The perioperative nurse is writing a care plan for a client who has returned from surgery 2 hours ago. Which measure should the nurse implement to most decrease the client’s risk of developing pulmonary emboli (PE)?
A. Early ambulation
B. Increased dietary intake of protein
C. Maintaining the client in a supine position
D. Administering aspirin with warfarin
A. Early ambulation
Rationale: For clients at risk for PE, the most effective approach for prevention is to prevent deep vein thrombosis. Active leg exercises to avoid venous stasis, early ambulation, and use of elastic compression stockings are general preventive measures. The client does not require increased dietary intake of protein directly related to prevention of PE, although it will assist in wound healing during the postoperative period. The client should not be maintained in one position, but frequently repositioned unless contraindicated by the surgical procedure. Aspirin should never be given with warfarin because it will increase the client’s risk for bleeding.
The school nurse is presenting a class on smoking cessation at the local high school. A participant in the class asks the nurse about the risk of lung cancer in those who smoke. What response related to risk for lung cancer in smokers is most accurate?
A. “The younger you are when you start smoking, the higher your risk of lung cancer.”

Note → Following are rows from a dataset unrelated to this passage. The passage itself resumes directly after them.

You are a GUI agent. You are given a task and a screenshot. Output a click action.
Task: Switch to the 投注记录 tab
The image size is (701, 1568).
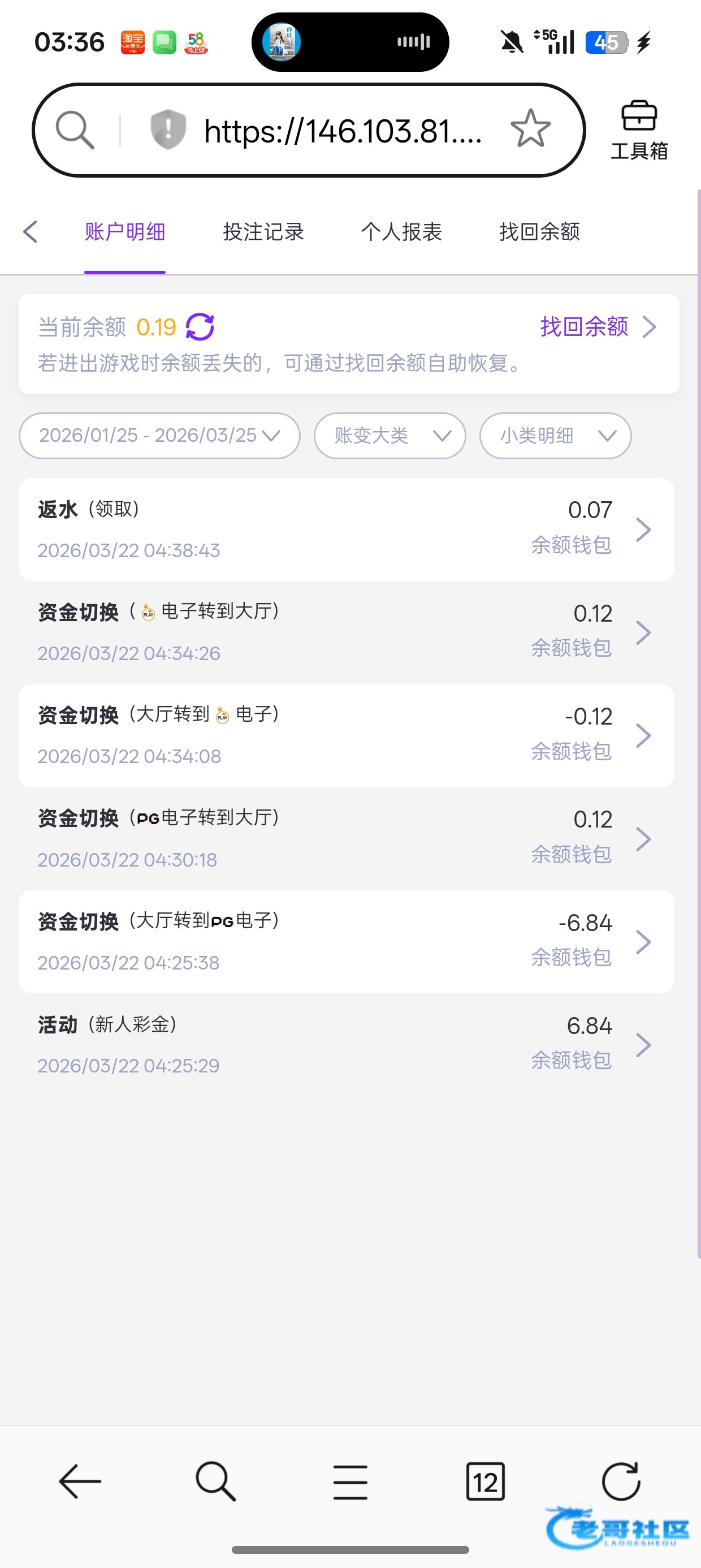point(263,232)
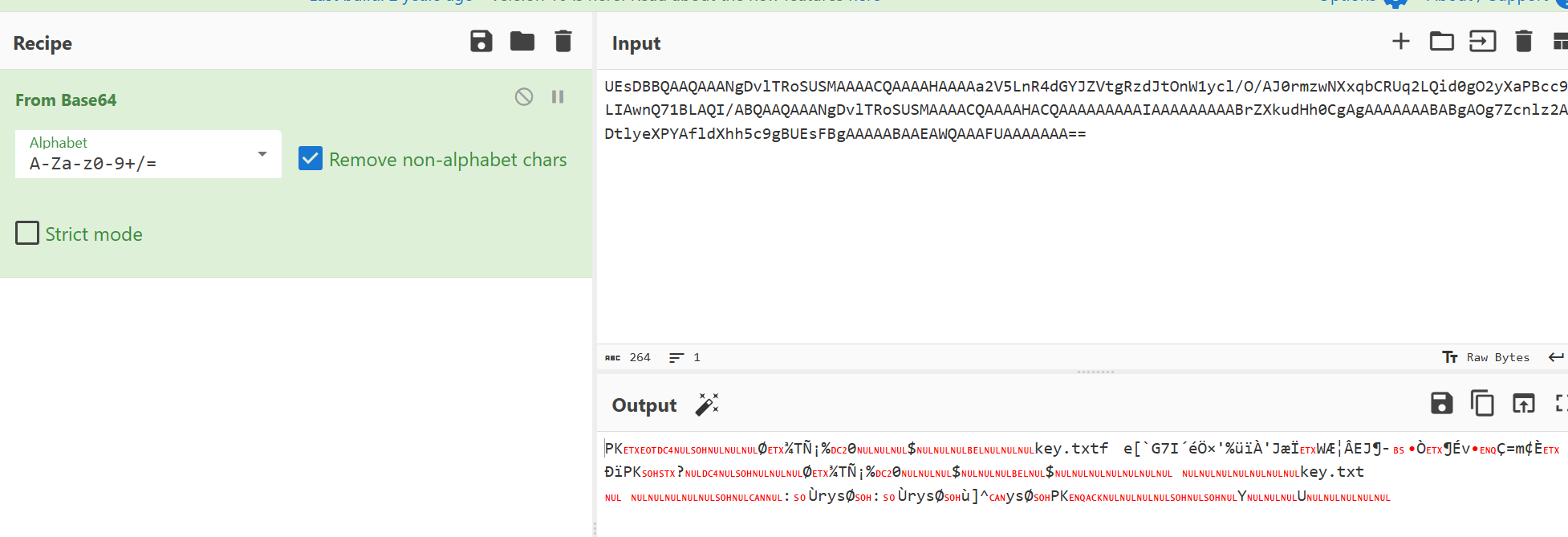Open the end-of-line sequence selector

[x=1556, y=357]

B. “The risk for lung cancer never decreases once you have smoked, which is why smokers need annual chest x-rays.”
C. “The risk for lung cancer is determined mostly by what type of cigarettes you smoke.”
D. “The risk for lung cancer depends primarily on the other risk factors for cancer that you have.”
A. “The younger you are when you start smoking, the higher your risk of lung cancer.”
Rationale: Risk is determined by the pack-year history (number of packs of cigarettes used each day, multiplied by the number of years smoked), the age of initiation of smoking, the depth of inhalation, and the tar and nicotine levels in the cigarettes smoked. The younger a person is when he or she starts smoking, the greater the risk of developing lung cancer. Risk declines after smoking cessation. The type of cigarettes is a significant variable, but this is not the most important factor.
The nurse is assessing a client who has a 35 pack-year history of cigarette smoking. In light of this known risk factor for lung cancer, which statement by the client should prompt the nurse to refer the client for further assessment?
A. “Lately, I have this cough that just never seems to go away.”
B. “I find that I don’t have nearly the stamina that I used to.”
C. “I seem to get nearly every cold and flu that goes around my workplace.”
D. “I never used to have any allergies, but now I think I’m developing allergies to dust and pet hair.”
A. “Lately, I have this cough that just never seems to go away.”
Rationale: The most frequent symptom of lung cancer is cough or change in a chronic cough. People frequently ignore this symptom and attribute it to smoking or a respiratory infection. A new onset of allergies, frequent respiratory infections, and fatigue are not characteristic early signs of lung cancer.